Tuesday, April 07, 2009

Transitions

Transitions are often scary. We are leaving one space, often comfortable if only because we know our way to the places we need to go. While we are going to a place where we might have trouble discovering the things very critical to our survival, like the el bano.

The frightening place though I think is the liminal space, the place of transition, that often holds me back. Those are the places that scare me. Several of my good friends are in those transitional places, the place in between the old and the new. Each has willingly taken the risk to go beyond what was to move into the what could be. These are inspirational people.

My grandfather was a truck driver most of his adult life. While working he traveled the main highways, trying to make good time. Time meant money and he needed it to care for his family.

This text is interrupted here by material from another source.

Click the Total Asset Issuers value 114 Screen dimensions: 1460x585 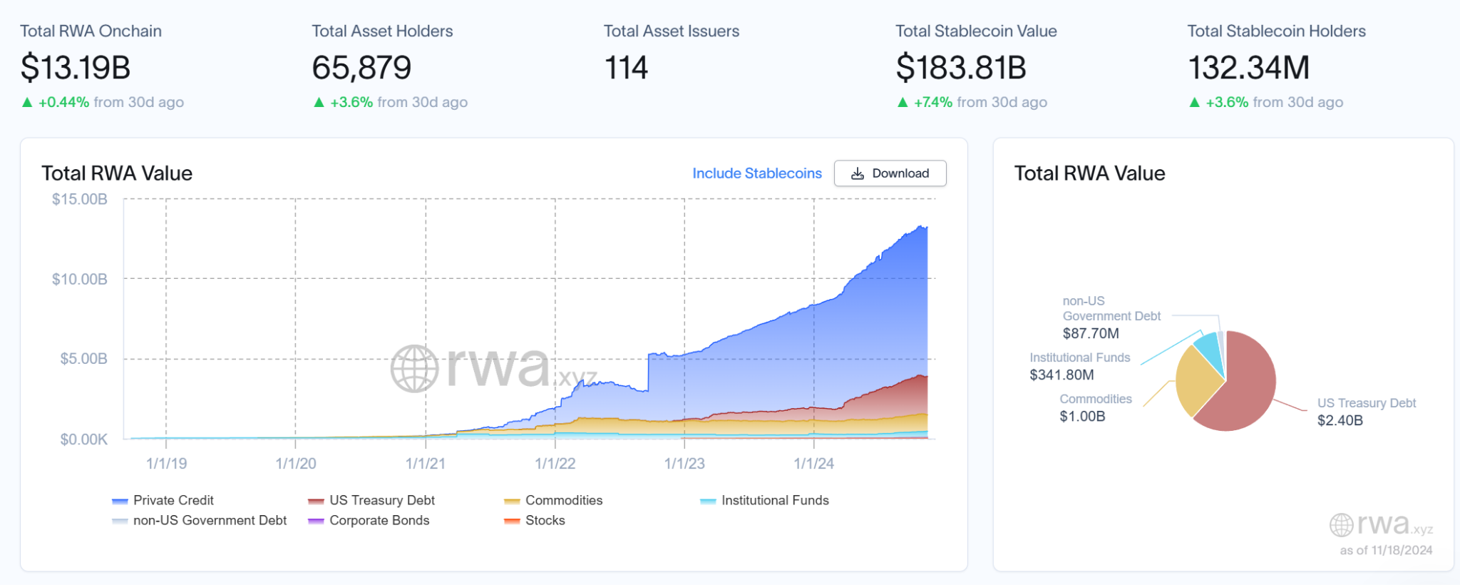tap(626, 68)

But when my grandfather was not driving his truck he always took the back roads, the roads that took him through small towns with tiny cafes. He knew the dinner with the best lunch, the one with the blackest coffee and the little six seat pie shop with the sweetest apple pie in the county. It seemed we traveled for the sake of eating. Of course, as I grew older I realized he stopped at those places because of the people who he knew who lived in the area or worked in the cafe. We traveled for the sake of fellowship and community.

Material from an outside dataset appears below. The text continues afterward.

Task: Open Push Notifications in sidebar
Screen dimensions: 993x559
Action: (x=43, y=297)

We traveled a lot of miles together, always in transition, going from one place to another - the best part though was being in the in between places, that was where my grandfather told me the stories of his life. Without the linimal spaces, I wouldn't know my grandfather or our family history.

To my many friends in transition, my prayers are with you - prayers that you may find your stories somewhere in the in between space.

2 comments:

BakerLove said...

I read this after I sent you that long note. Wow, you were right on a week or two ago. All about the in-between space. On the other side, new things, new life indeed.

tamie marie said...

Namaste. Thank you for writing this.